Marine Le Pen doesn’t need to do much ahead of the elections. She leads Macron’s movement by half a point, which would have been considered unfathomable just a year ago. And the more Le Pen gathers steam, the more Macron will lose ground.
Not that we should have expected more from one of the most unpopular presidents in French history.
In his manifesto he writes: “Freedom, protection and progress. We need to build European renewal on these pillars. We cannot let nationalists without solutions exploit the people’s anger. We cannot sleepwalk through a diminished Europe.”

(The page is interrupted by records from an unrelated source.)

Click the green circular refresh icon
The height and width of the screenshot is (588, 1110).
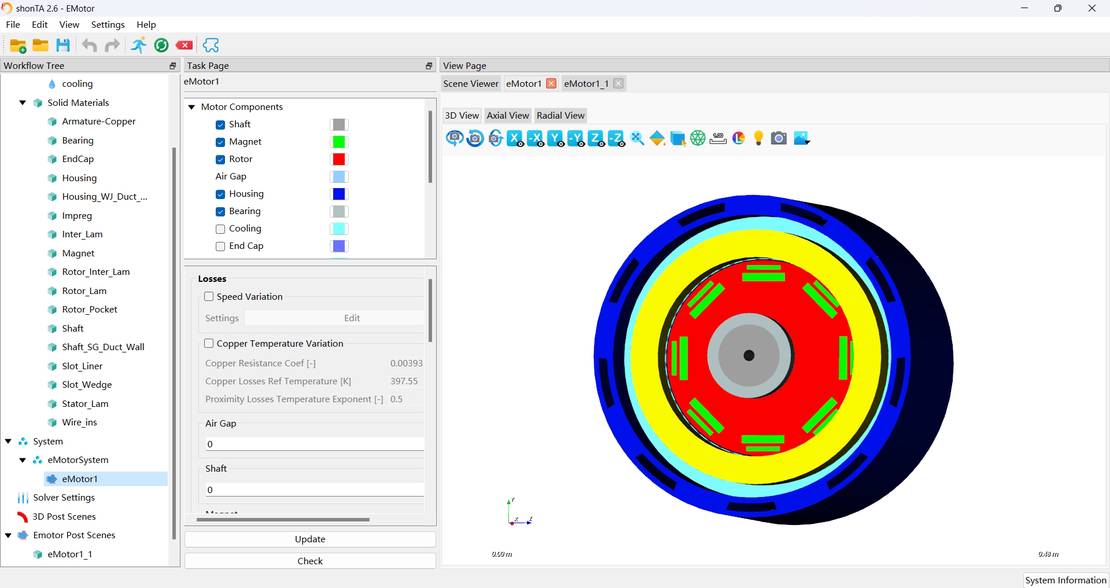[x=161, y=45]
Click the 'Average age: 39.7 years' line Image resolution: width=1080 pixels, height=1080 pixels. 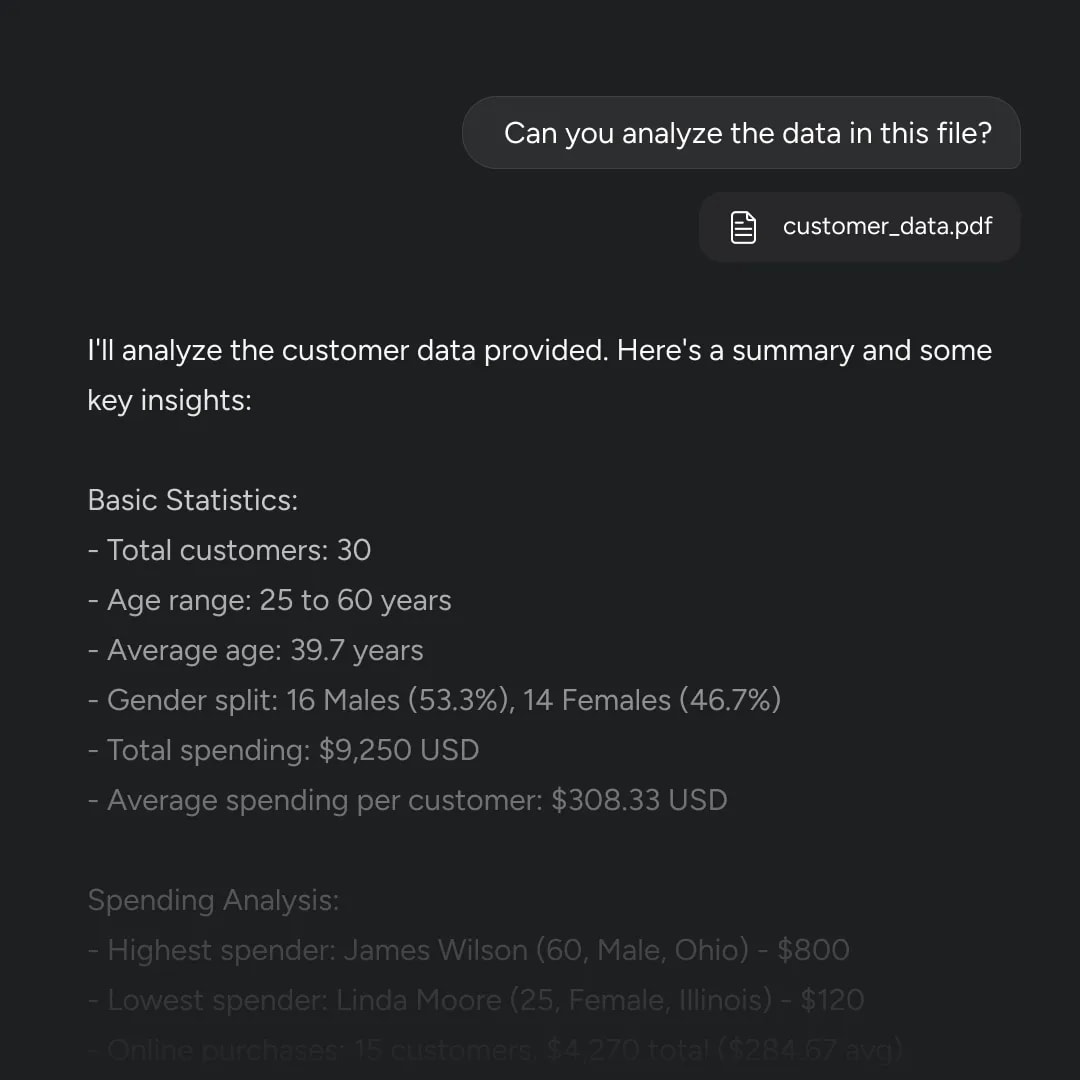256,650
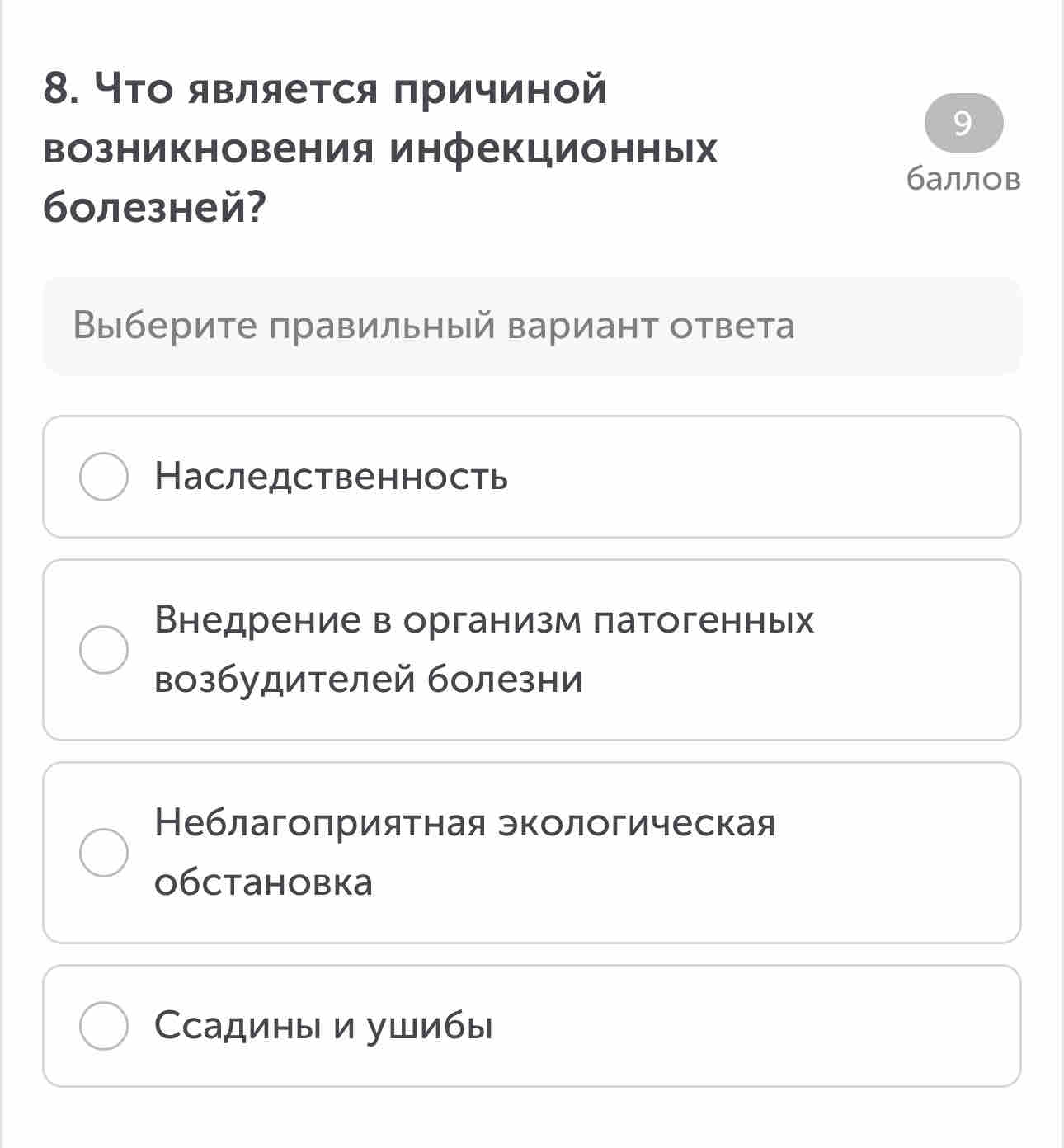Click the word инфекционных in the question
Screen dimensions: 1064x1148
[x=554, y=149]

The parties currently represented by the Renaissance alliance include:
- La République En Marche (Macron’s French party)
- German Free Democratic Party (FDP)
- Spanish center-right Ciudadanos
- Dutch D66
- Hungarian Momentum
- Belgian liberal MR
- Austrian liberal NEOS
- Dutch Prime Minister Mark Rutte’s VVD
- Belgium’s Open VLD
- Mouvement Radical
His immediate goal is to win at least 100 seats across the alliance of parties in the European Parliament. He figures that with that many seats, he’ll be able to play kingmaker among the two major party coalitions in the EU parliament today. A few his main platform goals of his alliance are:
- Force Schengen area countries to comply with strict border controls and to accept aslyees
- Create a social shield for all workers guaranteeing the same pay in the same workplace, and a minimum European wage appropriate to each country and discussed collectively every year.
- A world-oriented Europe needs to look towards Africa, with which we should enter into a covenant for the future, taking the same road and ambitiously and non-defensively supporting African development with such measures as investment, academic partnerships and education for girls.